-- What you should do --
Reproduce, exactly, the lines of the material below from the line containing "Click the Python logo icon in bottom bar" through the line containing "This screenshot has width=956, height=444.", with both end lines included and nothing else.
* * * * * * *
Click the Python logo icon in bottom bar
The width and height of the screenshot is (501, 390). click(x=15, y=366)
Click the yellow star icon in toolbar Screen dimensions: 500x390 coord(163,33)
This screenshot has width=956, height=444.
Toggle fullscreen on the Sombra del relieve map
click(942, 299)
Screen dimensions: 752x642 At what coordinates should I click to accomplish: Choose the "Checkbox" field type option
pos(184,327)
* * * * * * *
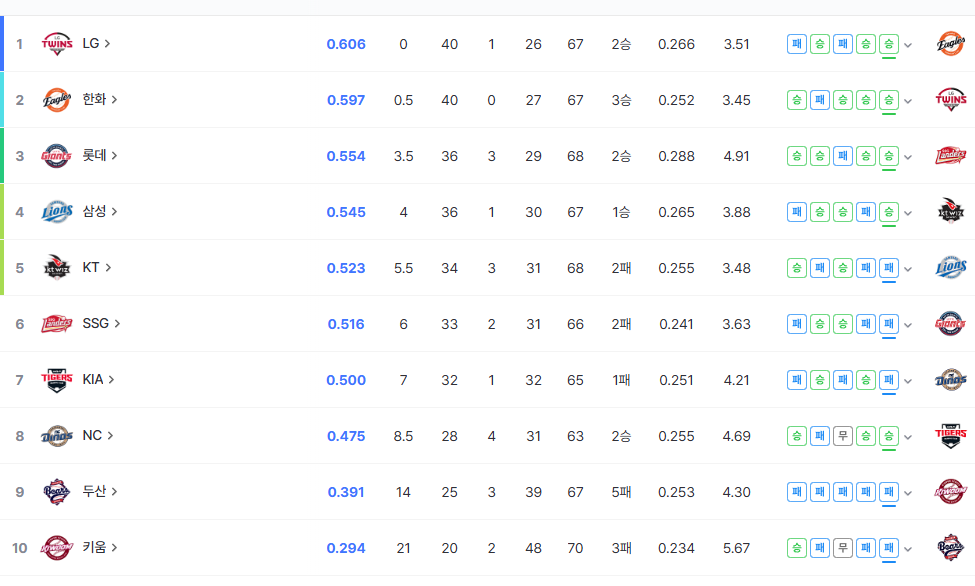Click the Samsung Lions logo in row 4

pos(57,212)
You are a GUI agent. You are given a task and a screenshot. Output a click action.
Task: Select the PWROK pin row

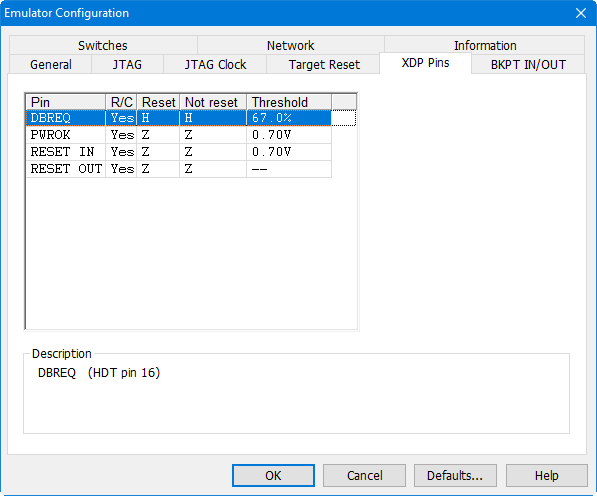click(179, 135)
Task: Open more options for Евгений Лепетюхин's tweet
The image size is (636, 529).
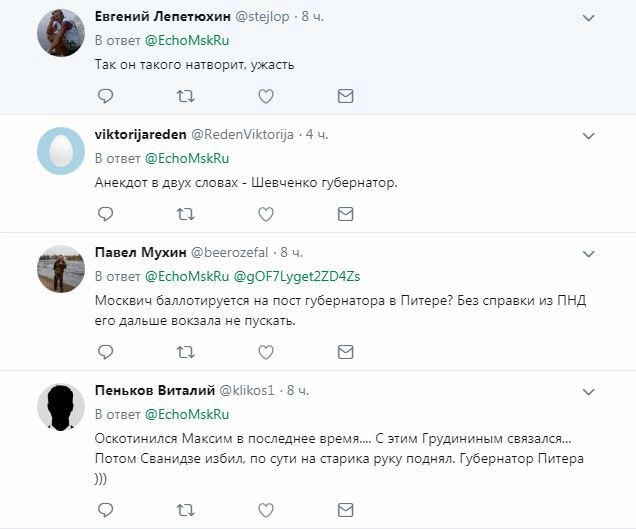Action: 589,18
* * * * * * *
-- Finished exercise --
Click the Python logo icon in bottom bar
The width and height of the screenshot is (501, 390). click(x=15, y=366)
Click the yellow star icon in toolbar Screen dimensions: 500x390 coord(163,33)
This screenshot has width=956, height=444.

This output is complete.